* [Document]:

>>>

Two intuitions can be traced in Cotnoir’s work that motivate the distinction between outstripped part and non-identical part. The first is that whenever an outstripped part is taken away from a whole it leaves a remainder, but taking away a non-identical part does not always leave a remainder. The second is that an outstripped part is mereologically distinguishable from its whole but a non-identical part is not. An additional reason Cotnoir gives for distinguishing non-identical part from outstripped part concerns the harmony between the mereological structure of objects and the mereological structure of their locations.

(Another reason to distinguish the two notions of proper parthood is, obviously, that it allows for a non-extensional mereology. However, it is not the only way to allow for a non-extensional mereology. For example, a mereology with a single asymmetric notion of proper parthood but without the principle Strong Supplementation (see below) is non-extensional. See, for example, Simons (1987, 26ff).) We consider it more fruitful to engage directly with the (other) motivations Cotnoir presents behind his distinction than to argue for extensional mereology because even a non-extensional mereologist might not want to distinguish between outstripped and non-identical part.)

In Sect. 2 we provide definitions of all the relevant parthood relations in terms of a primitive notion (overlap) that does not beg the question to either friends or foes of the distinction between outstripped and non-identical part. We also show which principles hold for which notions and explain some interrelations. We then argue in Sect. 3 that the intuitions behind the distinction fail to properly motivate the distinction. The first intuition backfires because there are scenarios where Cotnoir’s account tells us that we have non-identical parts, but taking a part away would leave a remainder—signalling that this is instead a case of outstripped part. The second intuition, we argue, is a non-starter because examples of objects that are qualitatively different while mereological indiscernible are self-refuting at best, and question-begging at worst.

Cotnoir’s systematic reason for employing non-identical parts alongside outstripped parts concerns co-location. We discuss this in Sect. 4. Unfortunately, this reason is directly connected, again, to intuitions about remainders. We argue against this systematic reason by giving another example of co-location that, for us, triggers the remainder intuition.

We conclude that we have no good reasons to distinguish outstripped from non-identical part since the intuitions guiding this distinction result in counter-intuitive solutions to some co-location scenarios.

2 A neutral basis

In order to properly assess whether we should distinguish non-identical part from outstripped part, it is best to give both notions a definition in terms of a primitive that both friends and foes of the distinction agree upon and within a mereological theory that is consistent with the distinction. We can then distinguish these two notions with respect to the formal principles they obey. So, following Cotnoir (2016a), we take ‘overlap’ (and ‘is identical with’) as primitive and define the following notions.

D1:

\(x \le y =_{df} \forall z (z \circ x \rightarrow z \circ y)\) (Parthood)

D2:

\(x \lneq y =_{df} x \le y \wedge x \ne y\) (Non-Identical Parthood)

D3:

\(x < y =_{df} x \le y \wedge \lnot y \le x\) (Outstripped Parthood)

<<<

* [Data rows]:

>>>

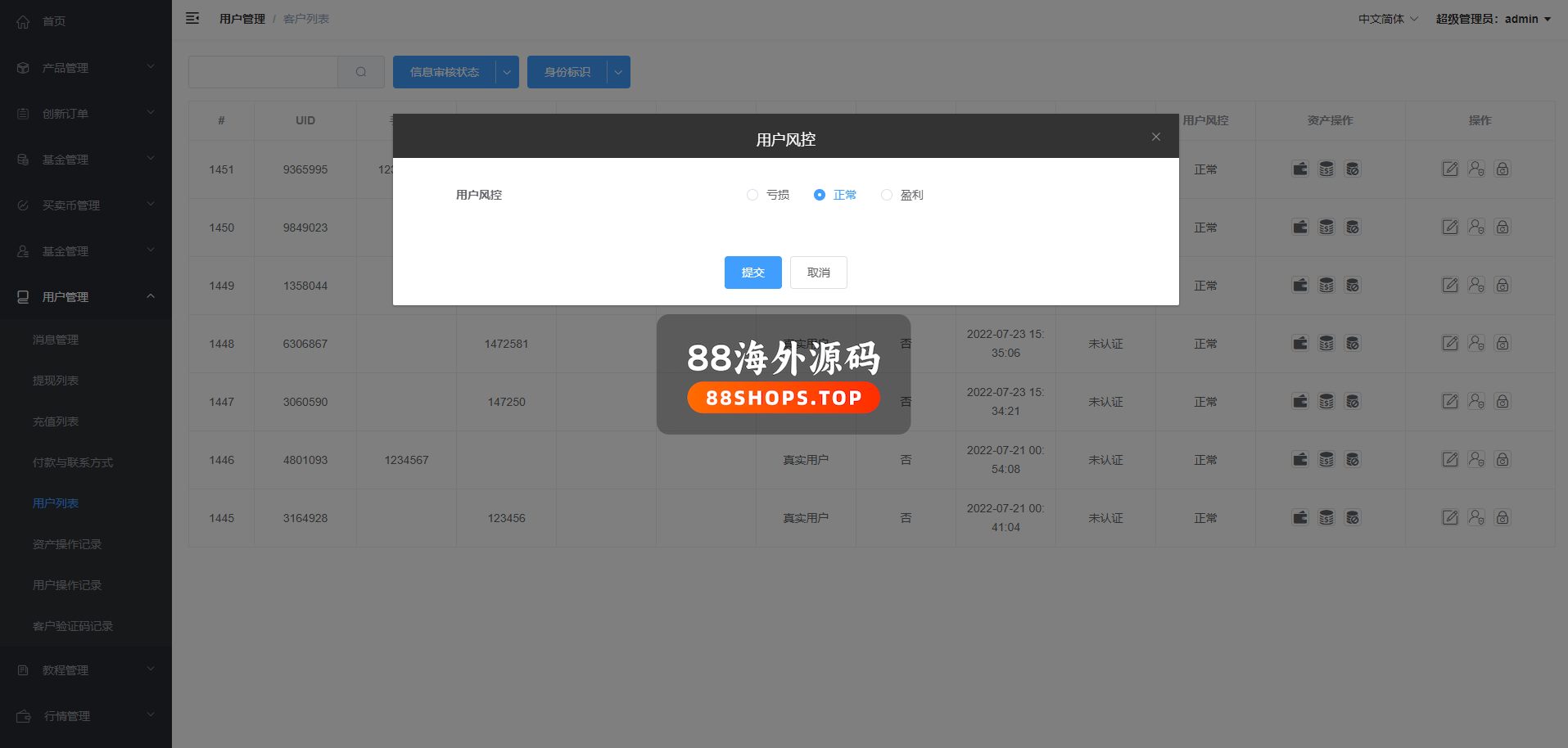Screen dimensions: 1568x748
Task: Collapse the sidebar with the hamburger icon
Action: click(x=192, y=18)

<<<
>>>

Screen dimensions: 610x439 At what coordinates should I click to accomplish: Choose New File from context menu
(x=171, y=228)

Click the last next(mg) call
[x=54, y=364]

<<<

* [Task statement]: Continue the text on Cotnoir's distinction between outstripped and non-identical parthood, beginning right after the definition of outstripped parthood (D3).

* [Output of the task]:
D4:

\(Fu(y, \varphi _{x}) =_{df} \forall z (z \circ y \leftrightarrow (\exists x ( \varphi _{x} \wedge z \circ x)))\) (Fusion)

Note that the first definition ensures, by pure logic, that parthood is reflexive and transitive. Also, it should be clear that from the logic of identity and the definitions it follows that every outstripped part is also a non-identical part. The converse, however, only holds if we have the anti-symmetry of parthood, i.e. the principle stating that if x and y are parts of each other, then \(x=y\).

Any mereology without anti-symmetry is by definition a non-well-founded mereology, which can be axiomatized by two axioms:

P1:

\(x \circ y \leftrightarrow \exists z (z \le x \wedge z \le y)\) (Shared Part)

P2:

\(\exists x \varphi _{x} \rightarrow \exists y Fu(y, \varphi _{x})\) (Unrestricted Composition)

(Note that these principles establish, inter alia, that overlap is reflexive and symmetric.)

To turn the theory based on these two axioms into classical mereology—which is well-founded—we would only need to add the following:

P3:

\(\forall z (z \circ x \leftrightarrow z \circ y) \rightarrow x = y\) (Overlap Extensionality)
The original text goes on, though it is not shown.